TEXT PROVIDED>
★ ★ ★

6 —— September 8: Morning

Unto us a child is born, unto us a son is given, and the government shall be on his shoulder and his name shall be called Wonderful.

——ISAIAH

Young Dr. Carl Weiss, his wife, and his baby son occupied a modest home on Lakeland Drive, not far from the capitol, and therefore likewise conveniently near Our Lady of the Lake Sanitarium, where he did most of his surgical work. The capitol had been built on what was formerly the state university campus. From its north façade the windows of the governor’s office looked out across a small, artificial body of water, still known as University Lake, to the big hospital on the opposite bank.

★ ★ ★

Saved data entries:

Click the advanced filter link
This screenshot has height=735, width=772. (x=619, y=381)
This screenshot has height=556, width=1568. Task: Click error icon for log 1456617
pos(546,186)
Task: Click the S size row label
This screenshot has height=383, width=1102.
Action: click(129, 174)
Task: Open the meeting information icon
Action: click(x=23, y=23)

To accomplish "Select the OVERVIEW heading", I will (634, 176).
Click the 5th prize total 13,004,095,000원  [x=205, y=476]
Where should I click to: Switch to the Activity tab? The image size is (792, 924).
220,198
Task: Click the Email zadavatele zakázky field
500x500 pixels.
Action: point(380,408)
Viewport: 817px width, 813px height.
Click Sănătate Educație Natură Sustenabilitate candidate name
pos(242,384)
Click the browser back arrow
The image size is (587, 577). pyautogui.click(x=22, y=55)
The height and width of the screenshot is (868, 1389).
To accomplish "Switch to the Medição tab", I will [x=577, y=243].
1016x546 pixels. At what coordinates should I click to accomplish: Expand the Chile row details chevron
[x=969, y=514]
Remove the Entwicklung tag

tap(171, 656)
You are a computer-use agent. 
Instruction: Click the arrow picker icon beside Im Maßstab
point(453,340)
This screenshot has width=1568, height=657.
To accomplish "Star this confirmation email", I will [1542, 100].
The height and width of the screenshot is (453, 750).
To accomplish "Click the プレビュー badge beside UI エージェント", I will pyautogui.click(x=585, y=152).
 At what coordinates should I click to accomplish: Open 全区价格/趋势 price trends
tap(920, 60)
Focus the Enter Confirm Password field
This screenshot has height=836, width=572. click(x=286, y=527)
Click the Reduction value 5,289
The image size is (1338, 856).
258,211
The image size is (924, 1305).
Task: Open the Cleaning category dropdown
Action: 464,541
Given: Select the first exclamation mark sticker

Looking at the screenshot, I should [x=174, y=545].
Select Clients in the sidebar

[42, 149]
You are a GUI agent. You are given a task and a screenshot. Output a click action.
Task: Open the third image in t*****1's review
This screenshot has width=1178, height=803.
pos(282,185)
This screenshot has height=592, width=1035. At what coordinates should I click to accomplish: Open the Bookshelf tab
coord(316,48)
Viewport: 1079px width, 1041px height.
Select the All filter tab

★ ★ ★

YOUR TASKS>
A. Retype the passage about Dr. Carl Weiss word for word, beginning at the words that contain "6 —— September" and stopping after "the opposite bank.".
B. Answer these questions using the passage about Dr. Carl Weiss.
(i) On what street was the Weiss family's home?
(ii) What is the body of water between the capitol and the hospital still called?
(iii) What name is given as the source of the quotation at the top?

SOLUTIONS BY TASK>
A.
6 —— September 8: Morning

Unto us a child is born, unto us a son is given, and the government shall be on his shoulder and his name shall be called Wonderful.

——ISAIAH

Young Dr. Carl Weiss, his wife, and his baby son occupied a modest home on Lakeland Drive, not far from the capitol, and therefore likewise conveniently near Our Lady of the Lake Sanitarium, where he did most of his surgical work. The capitol had been built on what was formerly the state university campus. From its north façade the windows of the governor’s office looked out across a small, artificial body of water, still known as University Lake, to the big hospital on the opposite bank.

B.
(i) Lakeland Drive
(ii) University Lake
(iii) Isaiah